• [Text]

I have waited for this moment for years now, and it’s finally here. I’ve done reviews, previews, overviews, VR advices, and for a device that wasn’t even out yet. I am really glad it’s out, and can’t wait to review Oculus Rift, as well as HTC Vive (HTC Vive vs. Oculus Rift). But now Rift is here, or at least here in Finland, the only place that is closest to my home country.
That’s right, in order to review this piece of technology, I had to travel 400 kilometers to one of my friends that was lucky enough to order the device minutes after the pre-order announcement was made back in January. I am ashamed to say that I was stuck in toilet while the shipping date changed from March to April, and from April to May in a matter of minutes. But more about that later.
Since this site solely focuses on Oculus Rift (which you can purchase on Amazon) and virtual reality in general, this review will not be fluffy. There will be no sunshine and rainbows, but hard honest truth, and if there will be at least a tiny amount of user discomfort for me, that will not be ignored. But now, let’s get to the review.
What is Oculus Rift?
Although my reader base has now grown to thousands per day, I am certain not all of you who come here to this article, are completely familiar with this device. So here it goes.
Oculus Rift is a head-mounted-display, transporting you to virtual reality mainly through visual representation. Your head is like a mouse, you move your head, and image in front of your eyes moves accordingly. For example, if you sit on a chair and lean forward, and your in-game character will move forward also. In addition to all that, everything inside the game is in 3D and is scaled to proportionate size. Meaning, if you look at the dinosaur, he will literally be huge in front of you. So caution, you might get chills.
It all started in 2012 when Palmer Luckey decided to make his own VR headset in his basement, and now it has grown to be a worldwide technological breakthrough. Development Kit 1 and Development Kit 2 that came out in 2013 and 2014, were just prototypes for a device that I am reviewing right now.
Hundreds of thousands of people have tried it, and have fallen in love with it immediately. DK1 had series of problems that had to be solved fast. While people were dropping their jaws, they were also throwing up due to nature of the inner ear that caused motion sickness. With DK2 it was partially solved by adding “head tracking”. Life in VR became easier for “VeeRrerrers” but not completely usable for daily usage.
And now, Oculus Rift CV1 is out, and it’s a damn good device.
Exterior Design and Comfort
Oculus Rift CV1 is one of the most comfortable headsets I’ve ever stuffed in my face. Stuffed isn’t even the right word. Once you regulate the strap-on for your head size and shape, Oculus Rift fits in your head like a baseball cap.

• [What to work on]
Answer these questions from the Oculus Rift review:
(a) How far did the writer travel to review the device?
(b) In what year did Palmer Luckey start building his own VR headset?
(c) Once the strap is adjusted, what does the Oculus Rift CV1 fit like?

• [Recorded data]

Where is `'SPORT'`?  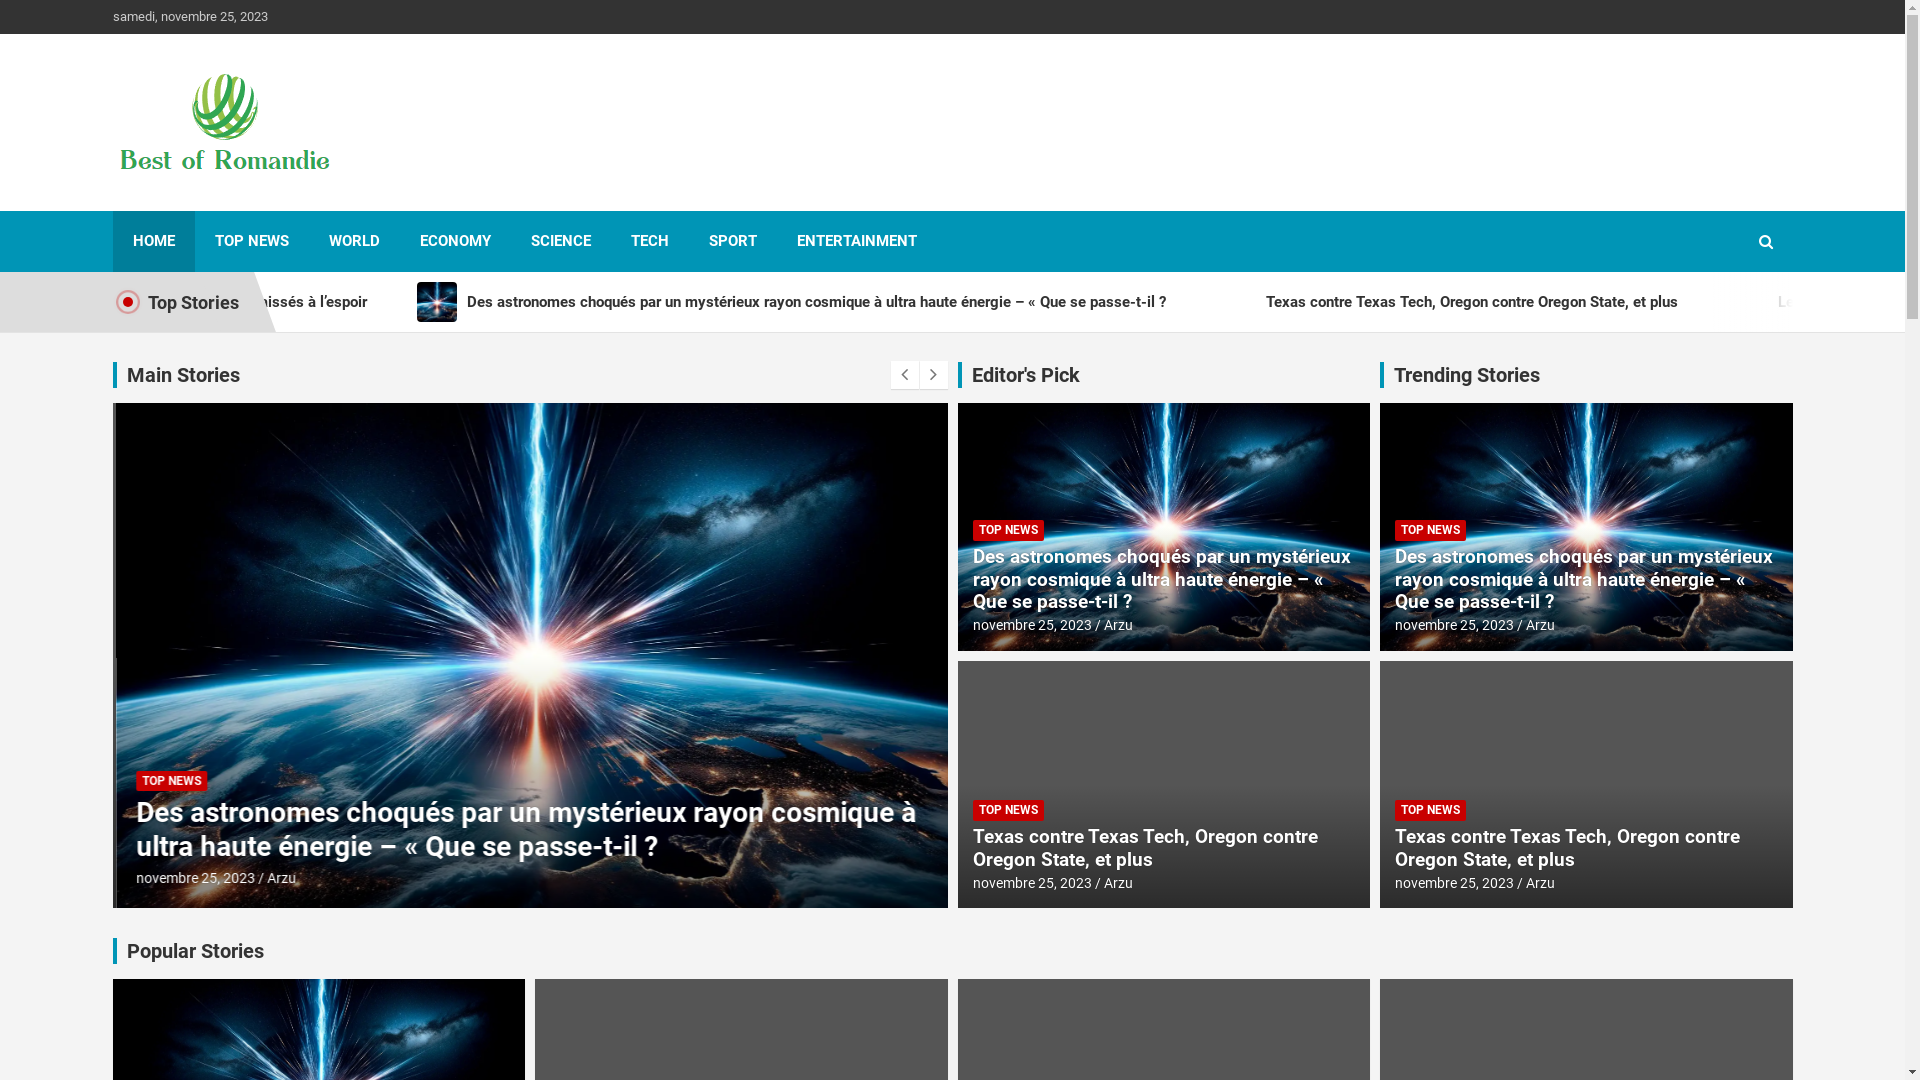 'SPORT' is located at coordinates (730, 240).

• [The completed task]
(a) 400 kilometers
(b) 2012
(c) A baseball cap